Requirement 1 »
Copy the hugetlbfs patch reply starting at "Reviewed-by: Wanpeng Li" and ending at "insertions(+), 35 deletions(-)", but swap "insertions" for "additions".
Requirement 2 »
According to the hugetlbfs patch reply, which lock currently covers all page table handling in the hugetlbfs code?
Requirement 3 »
Write what comes next in the hugetlbfs patch reply, picking up after its final line.

Text block »
[start]
All of lore.kernel.org
 help / color / mirror / Atom feed
From: Wanpeng Li <liwanp@linux.vnet.ibm.com>
To: Naoya Horiguchi <n-horiguchi@ah.jp.nec.com>
Cc: linux-mm@kvack.org, Andrew Morton <akpm@linux-foundation.org>,
	Mel Gorman <mgorman@suse.de>, Andi Kleen <andi@firstfloor.org>,
	Michal Hocko <mhocko@suse.cz>,
	KOSAKI Motohiro <kosaki.motohiro@jp.fujitsu.com>,
	Rik van Riel <riel@redhat.com>,
	linux-kernel@vger.kernel.org
Subject: Re: [PATCH 1/2] hugetlbfs: support split page table lock
Date: Wed, 29 May 2013 09:09:59 +0800	[thread overview]
Message-ID: <20130529010959.GA6530@hacker.(null)> (raw)
In-Reply-To: <1369770771-8447-2-git-send-email-n-horiguchi@ah.jp.nec.com>

On Tue, May 28, 2013 at 03:52:50PM -0400, Naoya Horiguchi wrote:
>Currently all of page table handling by hugetlbfs code are done under
>mm->page_table_lock. This is not optimal because there can be lock
>contentions between unrelated components using this lock.
>
>This patch makes hugepage support split page table lock so that
>we use page->ptl of the leaf node of page table tree which is pte for
>normal pages but can be pmd and/or pud for hugepages of some architectures.
>

Reviewed-by: Wanpeng Li <liwanp@linux.vnet.ibm.com>

>Signed-off-by: Naoya Horiguchi <n-horiguchi@ah.jp.nec.com>
>---
> arch/x86/mm/hugetlbpage.c |  6 ++--
> include/linux/hugetlb.h   | 18 ++++++++++
> mm/hugetlb.c              | 84 ++++++++++++++++++++++++++++-------------------
> 3 files changed, 73 insertions(+), 35 deletions(-)
[end]
Records provided »
[start]
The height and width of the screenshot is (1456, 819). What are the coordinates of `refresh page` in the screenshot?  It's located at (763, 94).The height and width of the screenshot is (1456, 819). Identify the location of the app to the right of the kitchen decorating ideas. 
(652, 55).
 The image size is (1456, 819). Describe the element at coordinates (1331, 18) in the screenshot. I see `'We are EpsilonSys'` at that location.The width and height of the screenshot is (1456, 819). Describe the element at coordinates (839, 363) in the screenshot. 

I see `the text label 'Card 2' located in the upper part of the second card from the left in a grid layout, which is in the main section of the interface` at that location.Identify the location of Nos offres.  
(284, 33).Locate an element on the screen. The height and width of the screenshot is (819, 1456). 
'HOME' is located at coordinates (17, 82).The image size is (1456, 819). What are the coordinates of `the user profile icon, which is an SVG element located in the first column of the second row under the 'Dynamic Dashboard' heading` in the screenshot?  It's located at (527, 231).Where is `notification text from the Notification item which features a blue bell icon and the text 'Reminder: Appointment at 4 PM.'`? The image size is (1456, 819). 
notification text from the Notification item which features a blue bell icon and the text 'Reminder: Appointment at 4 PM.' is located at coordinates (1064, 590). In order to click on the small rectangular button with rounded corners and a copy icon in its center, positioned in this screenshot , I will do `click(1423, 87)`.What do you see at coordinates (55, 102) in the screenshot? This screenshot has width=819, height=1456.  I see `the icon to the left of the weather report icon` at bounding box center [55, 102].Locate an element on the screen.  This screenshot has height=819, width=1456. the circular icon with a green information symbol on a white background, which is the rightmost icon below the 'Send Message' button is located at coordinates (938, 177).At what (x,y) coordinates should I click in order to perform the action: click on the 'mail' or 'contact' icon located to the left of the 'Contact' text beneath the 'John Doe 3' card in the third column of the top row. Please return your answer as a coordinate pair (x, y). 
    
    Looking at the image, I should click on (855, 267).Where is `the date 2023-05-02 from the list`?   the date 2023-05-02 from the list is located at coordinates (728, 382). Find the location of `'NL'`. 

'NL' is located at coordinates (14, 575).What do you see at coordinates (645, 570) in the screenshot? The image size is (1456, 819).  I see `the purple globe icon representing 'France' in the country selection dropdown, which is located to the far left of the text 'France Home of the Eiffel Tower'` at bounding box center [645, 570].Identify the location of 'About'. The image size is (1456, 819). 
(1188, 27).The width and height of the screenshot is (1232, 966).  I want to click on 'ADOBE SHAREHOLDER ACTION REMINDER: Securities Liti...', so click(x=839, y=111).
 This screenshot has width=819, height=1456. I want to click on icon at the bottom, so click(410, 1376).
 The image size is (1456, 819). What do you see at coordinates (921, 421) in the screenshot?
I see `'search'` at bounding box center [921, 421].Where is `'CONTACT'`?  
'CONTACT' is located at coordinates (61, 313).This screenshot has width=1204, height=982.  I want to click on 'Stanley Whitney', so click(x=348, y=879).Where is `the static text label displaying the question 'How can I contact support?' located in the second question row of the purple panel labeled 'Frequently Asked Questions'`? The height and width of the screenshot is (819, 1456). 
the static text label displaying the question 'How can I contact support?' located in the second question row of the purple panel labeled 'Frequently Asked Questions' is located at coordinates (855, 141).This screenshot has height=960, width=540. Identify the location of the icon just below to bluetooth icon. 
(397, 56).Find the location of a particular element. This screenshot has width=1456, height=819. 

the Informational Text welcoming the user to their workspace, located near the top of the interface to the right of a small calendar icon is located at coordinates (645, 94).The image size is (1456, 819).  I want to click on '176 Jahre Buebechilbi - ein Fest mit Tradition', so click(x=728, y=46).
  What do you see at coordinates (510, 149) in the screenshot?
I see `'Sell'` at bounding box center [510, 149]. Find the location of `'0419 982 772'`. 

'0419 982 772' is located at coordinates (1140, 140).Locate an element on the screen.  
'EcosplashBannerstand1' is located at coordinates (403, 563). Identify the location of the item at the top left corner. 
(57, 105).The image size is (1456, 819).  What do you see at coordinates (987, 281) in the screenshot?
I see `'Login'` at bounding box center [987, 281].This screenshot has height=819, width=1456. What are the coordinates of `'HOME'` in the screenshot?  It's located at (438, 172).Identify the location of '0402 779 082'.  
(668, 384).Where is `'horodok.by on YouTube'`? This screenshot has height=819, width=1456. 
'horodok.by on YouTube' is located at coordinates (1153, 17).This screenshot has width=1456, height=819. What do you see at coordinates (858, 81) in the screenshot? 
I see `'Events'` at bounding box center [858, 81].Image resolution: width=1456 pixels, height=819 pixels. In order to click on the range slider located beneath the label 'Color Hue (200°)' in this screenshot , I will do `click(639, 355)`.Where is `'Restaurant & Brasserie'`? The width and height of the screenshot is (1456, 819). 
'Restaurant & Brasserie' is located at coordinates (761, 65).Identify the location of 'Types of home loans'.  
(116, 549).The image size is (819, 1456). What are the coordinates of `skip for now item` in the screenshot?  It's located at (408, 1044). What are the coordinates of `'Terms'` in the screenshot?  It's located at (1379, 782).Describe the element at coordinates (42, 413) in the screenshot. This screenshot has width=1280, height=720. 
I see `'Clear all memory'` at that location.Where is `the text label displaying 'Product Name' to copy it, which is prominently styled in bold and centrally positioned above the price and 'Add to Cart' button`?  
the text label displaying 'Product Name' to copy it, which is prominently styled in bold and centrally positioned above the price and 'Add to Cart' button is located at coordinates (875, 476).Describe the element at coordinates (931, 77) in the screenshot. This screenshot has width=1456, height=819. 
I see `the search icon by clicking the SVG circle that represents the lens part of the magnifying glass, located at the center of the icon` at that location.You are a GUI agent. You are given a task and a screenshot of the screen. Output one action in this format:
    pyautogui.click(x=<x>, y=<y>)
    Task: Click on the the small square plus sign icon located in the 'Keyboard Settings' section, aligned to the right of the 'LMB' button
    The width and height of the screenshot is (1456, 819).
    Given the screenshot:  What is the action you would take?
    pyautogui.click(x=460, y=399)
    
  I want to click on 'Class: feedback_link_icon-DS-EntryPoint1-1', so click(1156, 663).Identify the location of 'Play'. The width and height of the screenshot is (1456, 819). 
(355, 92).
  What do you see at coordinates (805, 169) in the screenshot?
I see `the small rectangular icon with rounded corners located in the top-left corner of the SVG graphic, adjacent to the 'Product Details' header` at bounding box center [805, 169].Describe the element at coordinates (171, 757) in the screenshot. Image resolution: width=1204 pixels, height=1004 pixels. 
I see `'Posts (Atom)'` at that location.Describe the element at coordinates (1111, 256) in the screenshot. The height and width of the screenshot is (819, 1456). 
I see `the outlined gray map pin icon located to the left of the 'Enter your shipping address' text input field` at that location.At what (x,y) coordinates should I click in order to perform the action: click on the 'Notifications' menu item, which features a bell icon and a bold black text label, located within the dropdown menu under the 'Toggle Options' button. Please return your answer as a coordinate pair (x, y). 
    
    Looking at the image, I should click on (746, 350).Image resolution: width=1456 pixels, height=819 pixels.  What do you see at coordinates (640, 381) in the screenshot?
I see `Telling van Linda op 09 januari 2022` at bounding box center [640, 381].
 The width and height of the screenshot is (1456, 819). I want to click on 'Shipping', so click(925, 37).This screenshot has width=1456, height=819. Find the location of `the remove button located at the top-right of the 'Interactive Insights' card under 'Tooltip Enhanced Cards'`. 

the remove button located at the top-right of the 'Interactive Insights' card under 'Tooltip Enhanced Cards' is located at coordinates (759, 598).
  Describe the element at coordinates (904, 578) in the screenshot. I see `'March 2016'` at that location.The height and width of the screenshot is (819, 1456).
[end]
Output 1 »
Reviewed-by: Wanpeng Li <liwanp@linux.vnet.ibm.com>

>Signed-off-by: Naoya Horiguchi <n-horiguchi@ah.jp.nec.com>
>---
> arch/x86/mm/hugetlbpage.c |  6 ++--
> include/linux/hugetlb.h   | 18 ++++++++++
> mm/hugetlb.c              | 84 ++++++++++++++++++++++++++++-------------------
> 3 files changed, 73 additions(+), 35 deletions(-)

Output 2 »
mm->page_table_lock

Output 3 »
>
>diff --git v3.10-rc3.orig/arch/x86/mm/hugetlbpage.c v3.10-rc3/arch/x86/mm/hugetlbpage.c
>index ae1aa71..0e4a396 100644
>--- v3.10-rc3.orig/arch/x86/mm/hugetlbpage.c
>+++ v3.10-rc3/arch/x86/mm/hugetlbpage.c
>@@ -75,6 +75,7 @@ huge_pmd_share(struct mm_struct *mm, unsigned long addr, pud_t *pud)
> 	unsigned long saddr;
> 	pte_t *spte = NULL;
> 	pte_t *pte;
>+	spinlock_t *ptl;
>
> 	if (!vma_shareable(vma, addr))
> 		return (pte_t *)pmd_alloc(mm, pud, addr);
>@@ -89,6 +90,7 @@ huge_pmd_share(struct mm_struct *mm, unsigned long addr, pud_t *pud)
> 			spte = huge_pte_offset(svma->vm_mm, saddr);
> 			if (spte) {
> 				get_page(virt_to_page(spte));
>+				ptl = huge_pte_lockptr(mm, spte);
> 				break;
> 			}
> 		}
>@@ -97,12 +99,12 @@ huge_pmd_share(struct mm_struct *mm, unsigned long addr, pud_t *pud)
> 	if (!spte)
> 		goto out;
>
>-	spin_lock(&mm->page_table_lock);
>+	spin_lock(ptl);
> 	if (pud_none(*pud))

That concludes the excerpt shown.